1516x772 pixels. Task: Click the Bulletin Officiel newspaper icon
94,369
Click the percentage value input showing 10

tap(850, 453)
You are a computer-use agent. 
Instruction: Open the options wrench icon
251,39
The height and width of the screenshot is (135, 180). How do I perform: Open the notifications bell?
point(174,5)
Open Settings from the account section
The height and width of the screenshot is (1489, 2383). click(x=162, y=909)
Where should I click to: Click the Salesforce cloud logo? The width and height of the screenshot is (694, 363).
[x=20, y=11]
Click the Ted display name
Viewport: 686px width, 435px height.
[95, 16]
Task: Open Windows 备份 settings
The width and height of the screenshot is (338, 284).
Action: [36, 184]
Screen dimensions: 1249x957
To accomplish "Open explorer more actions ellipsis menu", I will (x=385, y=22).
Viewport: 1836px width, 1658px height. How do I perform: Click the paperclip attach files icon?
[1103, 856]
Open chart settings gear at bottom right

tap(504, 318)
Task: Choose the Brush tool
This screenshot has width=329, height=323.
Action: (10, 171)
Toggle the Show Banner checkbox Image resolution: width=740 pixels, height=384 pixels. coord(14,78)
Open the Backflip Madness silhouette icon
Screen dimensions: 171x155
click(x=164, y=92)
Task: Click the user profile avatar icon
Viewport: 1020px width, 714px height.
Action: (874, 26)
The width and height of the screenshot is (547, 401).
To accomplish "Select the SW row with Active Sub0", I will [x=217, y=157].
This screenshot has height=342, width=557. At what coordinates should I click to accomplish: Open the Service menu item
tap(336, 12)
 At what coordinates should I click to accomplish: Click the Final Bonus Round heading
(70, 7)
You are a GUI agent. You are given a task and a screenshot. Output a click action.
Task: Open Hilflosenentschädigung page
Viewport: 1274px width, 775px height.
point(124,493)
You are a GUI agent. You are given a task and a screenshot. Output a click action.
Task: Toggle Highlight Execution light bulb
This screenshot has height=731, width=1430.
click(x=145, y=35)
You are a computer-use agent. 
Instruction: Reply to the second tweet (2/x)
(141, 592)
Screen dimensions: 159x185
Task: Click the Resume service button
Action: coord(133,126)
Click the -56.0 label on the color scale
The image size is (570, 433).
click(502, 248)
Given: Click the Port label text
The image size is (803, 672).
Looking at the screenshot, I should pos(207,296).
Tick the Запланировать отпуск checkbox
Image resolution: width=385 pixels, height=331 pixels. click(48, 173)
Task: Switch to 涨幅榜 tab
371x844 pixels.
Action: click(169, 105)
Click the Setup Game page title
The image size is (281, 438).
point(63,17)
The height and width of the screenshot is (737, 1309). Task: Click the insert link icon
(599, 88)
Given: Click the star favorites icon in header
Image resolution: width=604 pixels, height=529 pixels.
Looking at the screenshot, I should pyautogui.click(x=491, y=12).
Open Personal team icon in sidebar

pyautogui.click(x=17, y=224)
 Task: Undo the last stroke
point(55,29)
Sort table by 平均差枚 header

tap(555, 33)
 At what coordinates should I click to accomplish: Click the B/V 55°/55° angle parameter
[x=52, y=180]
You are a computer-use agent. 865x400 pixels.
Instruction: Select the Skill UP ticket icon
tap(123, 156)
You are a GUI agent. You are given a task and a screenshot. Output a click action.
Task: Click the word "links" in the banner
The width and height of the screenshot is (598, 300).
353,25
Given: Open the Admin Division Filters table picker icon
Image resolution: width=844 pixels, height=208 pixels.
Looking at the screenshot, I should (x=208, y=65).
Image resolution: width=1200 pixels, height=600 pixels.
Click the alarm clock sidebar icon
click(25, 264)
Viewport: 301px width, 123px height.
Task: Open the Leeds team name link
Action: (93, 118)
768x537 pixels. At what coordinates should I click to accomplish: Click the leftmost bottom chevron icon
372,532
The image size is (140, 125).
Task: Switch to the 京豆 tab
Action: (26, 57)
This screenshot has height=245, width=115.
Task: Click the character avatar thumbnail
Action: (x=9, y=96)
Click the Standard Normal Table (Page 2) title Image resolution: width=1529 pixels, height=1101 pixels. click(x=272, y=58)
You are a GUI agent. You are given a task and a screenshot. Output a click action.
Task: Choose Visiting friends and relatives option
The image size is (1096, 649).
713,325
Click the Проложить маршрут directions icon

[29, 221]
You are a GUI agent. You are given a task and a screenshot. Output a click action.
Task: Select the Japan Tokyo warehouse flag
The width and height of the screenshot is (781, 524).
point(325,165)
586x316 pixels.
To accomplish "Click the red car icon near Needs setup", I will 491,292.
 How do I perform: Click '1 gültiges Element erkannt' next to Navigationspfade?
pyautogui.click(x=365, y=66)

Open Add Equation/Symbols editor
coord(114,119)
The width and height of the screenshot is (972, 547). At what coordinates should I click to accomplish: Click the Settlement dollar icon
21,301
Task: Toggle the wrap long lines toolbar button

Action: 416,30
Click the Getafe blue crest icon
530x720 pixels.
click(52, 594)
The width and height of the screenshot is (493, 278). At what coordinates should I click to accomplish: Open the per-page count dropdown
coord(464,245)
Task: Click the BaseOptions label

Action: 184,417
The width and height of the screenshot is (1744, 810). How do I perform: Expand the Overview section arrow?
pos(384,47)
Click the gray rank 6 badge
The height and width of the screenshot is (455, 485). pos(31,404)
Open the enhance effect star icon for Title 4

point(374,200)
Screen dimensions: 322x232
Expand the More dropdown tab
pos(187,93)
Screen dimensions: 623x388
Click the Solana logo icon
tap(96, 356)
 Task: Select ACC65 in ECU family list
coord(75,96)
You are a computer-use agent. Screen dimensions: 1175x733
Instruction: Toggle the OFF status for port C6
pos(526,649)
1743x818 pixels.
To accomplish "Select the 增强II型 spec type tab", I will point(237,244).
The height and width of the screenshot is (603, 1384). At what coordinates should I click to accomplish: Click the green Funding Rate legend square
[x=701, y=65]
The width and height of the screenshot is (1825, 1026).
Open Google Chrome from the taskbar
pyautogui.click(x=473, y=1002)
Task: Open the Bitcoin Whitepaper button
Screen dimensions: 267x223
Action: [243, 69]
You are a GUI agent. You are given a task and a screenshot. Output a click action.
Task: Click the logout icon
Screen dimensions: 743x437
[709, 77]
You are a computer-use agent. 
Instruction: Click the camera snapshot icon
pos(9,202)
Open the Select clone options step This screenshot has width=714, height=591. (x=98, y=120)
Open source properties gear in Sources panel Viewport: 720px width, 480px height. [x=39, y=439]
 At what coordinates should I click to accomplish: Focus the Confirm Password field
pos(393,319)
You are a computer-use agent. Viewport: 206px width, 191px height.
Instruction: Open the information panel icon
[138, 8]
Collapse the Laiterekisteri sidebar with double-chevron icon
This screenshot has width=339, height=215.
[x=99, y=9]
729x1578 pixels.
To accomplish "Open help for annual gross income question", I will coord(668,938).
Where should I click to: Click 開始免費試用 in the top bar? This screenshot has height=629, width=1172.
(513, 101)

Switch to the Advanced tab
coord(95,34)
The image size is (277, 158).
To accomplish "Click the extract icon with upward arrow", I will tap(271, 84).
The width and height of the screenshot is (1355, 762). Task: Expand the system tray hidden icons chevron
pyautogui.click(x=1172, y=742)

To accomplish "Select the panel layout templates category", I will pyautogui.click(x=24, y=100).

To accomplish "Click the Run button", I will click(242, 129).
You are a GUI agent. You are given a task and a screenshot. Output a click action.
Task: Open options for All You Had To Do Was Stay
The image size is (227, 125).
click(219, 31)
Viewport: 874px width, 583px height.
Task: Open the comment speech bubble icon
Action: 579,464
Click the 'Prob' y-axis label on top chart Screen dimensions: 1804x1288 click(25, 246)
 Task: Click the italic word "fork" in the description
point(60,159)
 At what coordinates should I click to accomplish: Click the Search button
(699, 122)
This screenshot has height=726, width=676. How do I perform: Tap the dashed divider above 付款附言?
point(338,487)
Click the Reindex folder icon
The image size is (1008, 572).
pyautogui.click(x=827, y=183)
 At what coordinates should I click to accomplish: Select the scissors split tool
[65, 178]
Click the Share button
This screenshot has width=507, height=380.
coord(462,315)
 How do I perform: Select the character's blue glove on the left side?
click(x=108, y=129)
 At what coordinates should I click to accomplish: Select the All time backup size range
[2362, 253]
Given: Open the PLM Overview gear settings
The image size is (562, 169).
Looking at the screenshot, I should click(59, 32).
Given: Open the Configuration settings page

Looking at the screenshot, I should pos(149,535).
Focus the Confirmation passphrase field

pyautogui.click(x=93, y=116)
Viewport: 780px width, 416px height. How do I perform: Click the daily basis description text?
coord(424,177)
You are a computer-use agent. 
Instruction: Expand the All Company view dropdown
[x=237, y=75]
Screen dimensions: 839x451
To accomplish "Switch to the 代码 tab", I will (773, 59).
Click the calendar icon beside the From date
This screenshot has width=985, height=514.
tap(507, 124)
※
--- Written request ---
Copy out the records from the line with "Click the -56.0 label on the color scale" to the line with "tap(123, 156)", both included, keeping every character as it stands.

--- Solution to the exercise ---
Click the -56.0 label on the color scale
The image size is (570, 433).
click(502, 248)
Given: Click the Port label text
The image size is (803, 672).
Looking at the screenshot, I should pos(207,296).
Tick the Запланировать отпуск checkbox
Image resolution: width=385 pixels, height=331 pixels. click(48, 173)
Task: Switch to 涨幅榜 tab
371x844 pixels.
Action: click(169, 105)
Click the Setup Game page title
The image size is (281, 438).
point(63,17)
The height and width of the screenshot is (737, 1309). Task: Click the insert link icon
(599, 88)
Given: Click the star favorites icon in header
Image resolution: width=604 pixels, height=529 pixels.
Looking at the screenshot, I should pyautogui.click(x=491, y=12).
Open Personal team icon in sidebar

pyautogui.click(x=17, y=224)
 Task: Undo the last stroke
point(55,29)
Sort table by 平均差枚 header

tap(555, 33)
 At what coordinates should I click to accomplish: Click the B/V 55°/55° angle parameter
[x=52, y=180]
You are a computer-use agent. 865x400 pixels.
Instruction: Select the Skill UP ticket icon
tap(123, 156)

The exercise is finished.